To do → Retype, with no pictures, each line from the one that holds "You are a computer-use" through the last line of the entries below, both included.

━━━ Extracted records ━━━

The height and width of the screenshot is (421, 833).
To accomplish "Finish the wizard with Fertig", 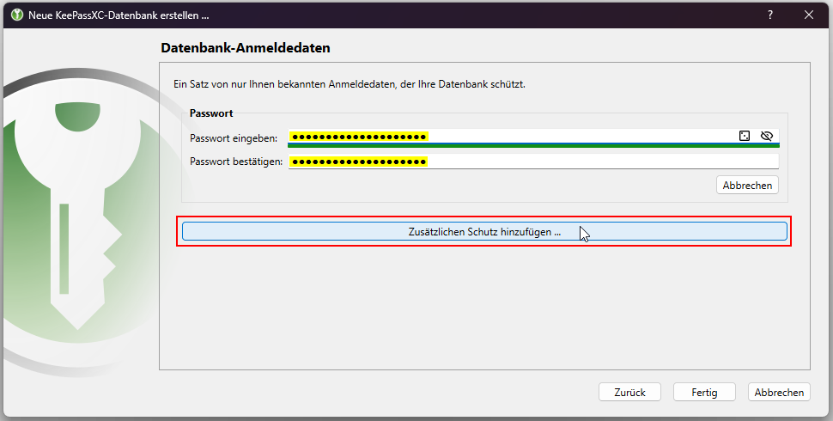I will (x=704, y=393).
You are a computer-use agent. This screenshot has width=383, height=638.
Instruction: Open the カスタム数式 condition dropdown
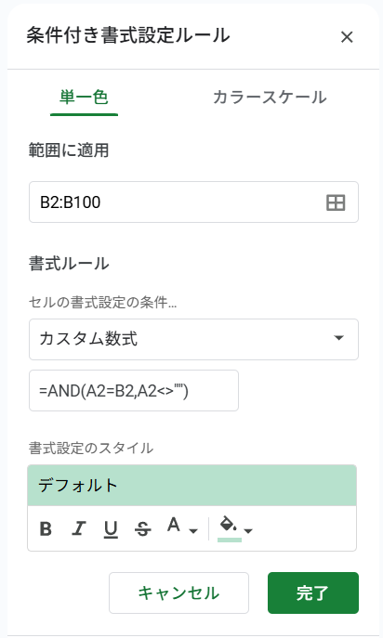point(193,339)
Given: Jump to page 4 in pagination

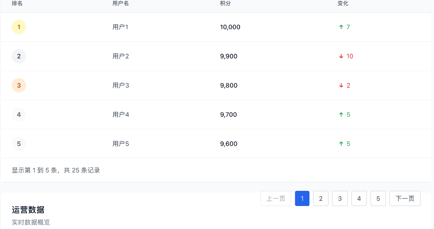Looking at the screenshot, I should pyautogui.click(x=359, y=199).
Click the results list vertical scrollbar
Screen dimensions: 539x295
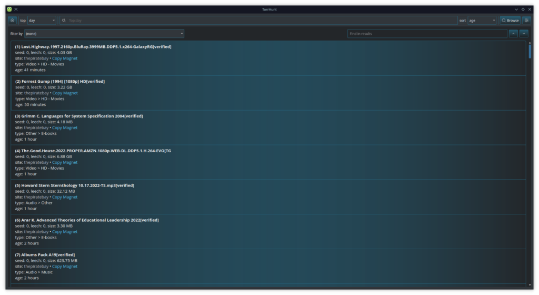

━━━

Solution to the exercise →
You are a computer-use agent. This screenshot has width=383, height=638.
Instruction: Open the カスタム数式 condition dropdown
point(193,339)
Given: Jump to page 4 in pagination

Looking at the screenshot, I should pyautogui.click(x=359, y=199).
Click the results list vertical scrollbar
Screen dimensions: 539x295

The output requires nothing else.